Data records:
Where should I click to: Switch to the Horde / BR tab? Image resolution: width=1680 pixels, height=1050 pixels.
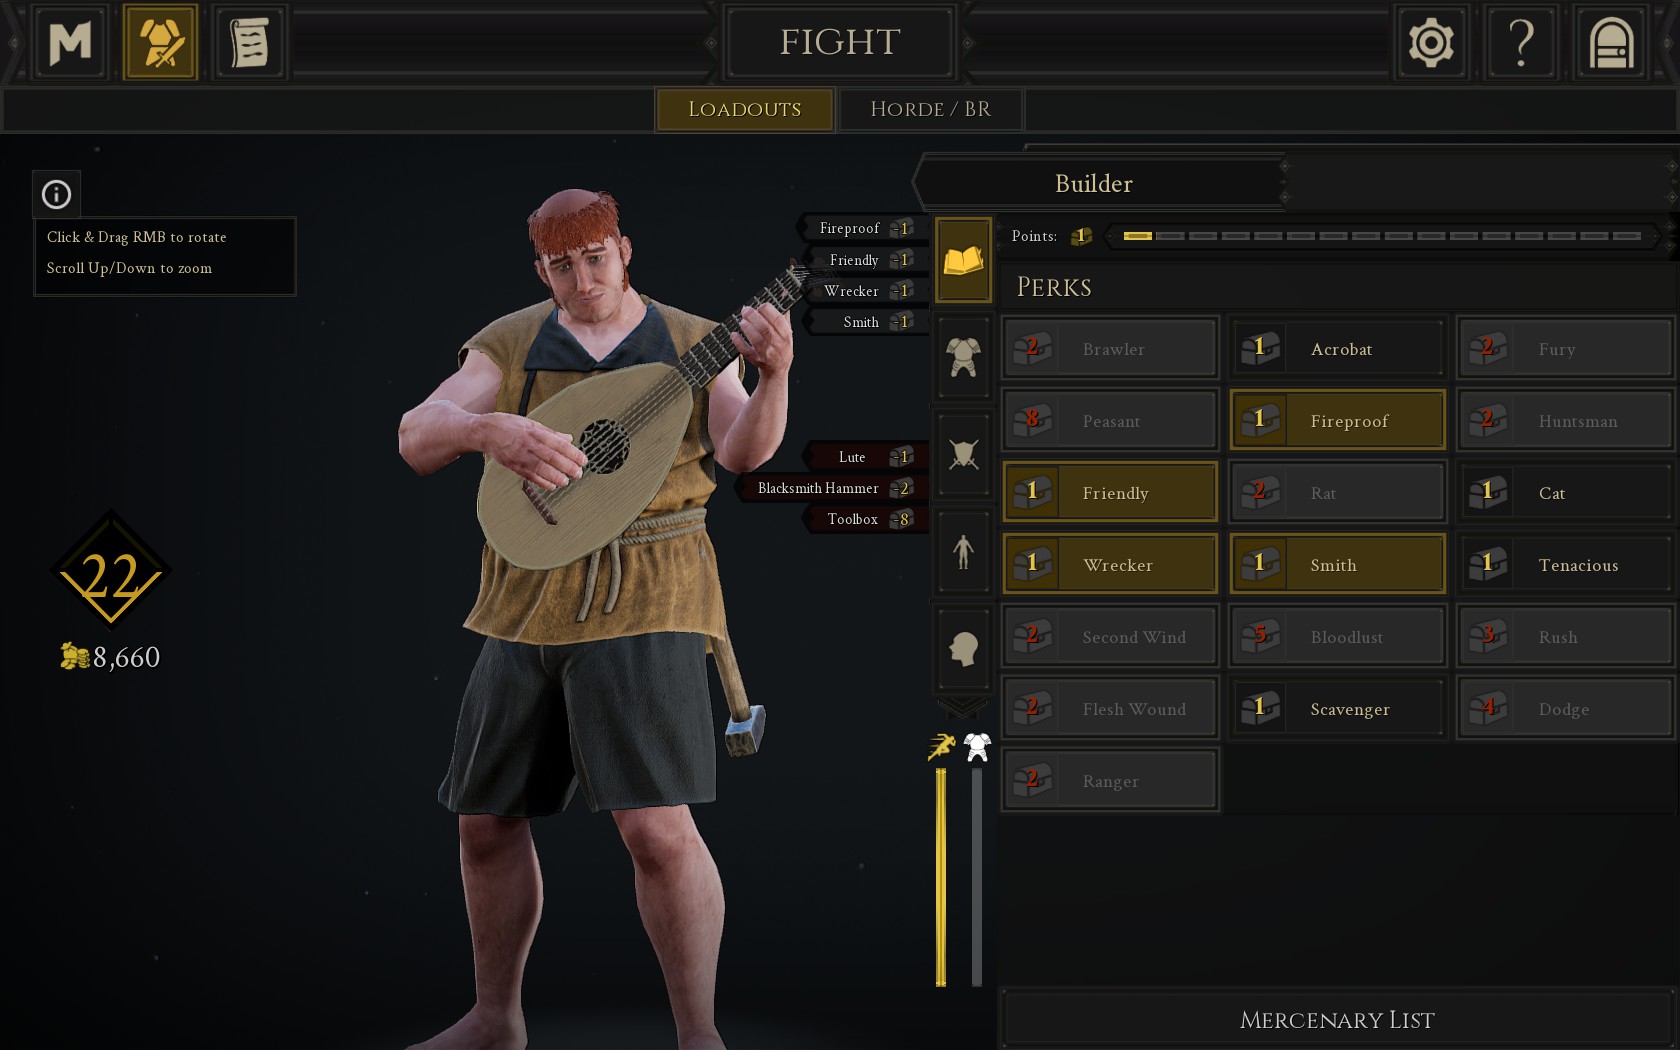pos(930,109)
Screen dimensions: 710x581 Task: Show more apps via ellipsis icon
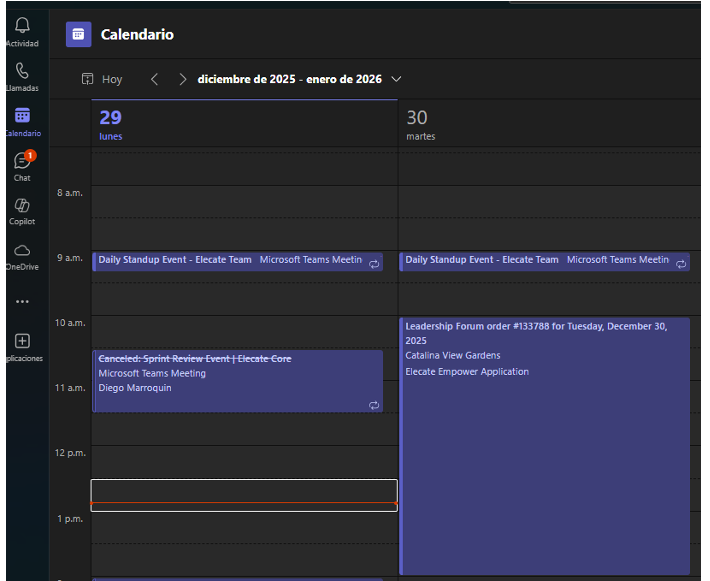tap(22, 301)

...

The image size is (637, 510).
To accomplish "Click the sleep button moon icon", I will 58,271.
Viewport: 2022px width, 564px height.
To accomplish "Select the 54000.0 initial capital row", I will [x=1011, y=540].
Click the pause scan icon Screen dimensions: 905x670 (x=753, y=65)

Work required: Number of lines above with the word "accomplish": supply it alone.

Exercise response: 2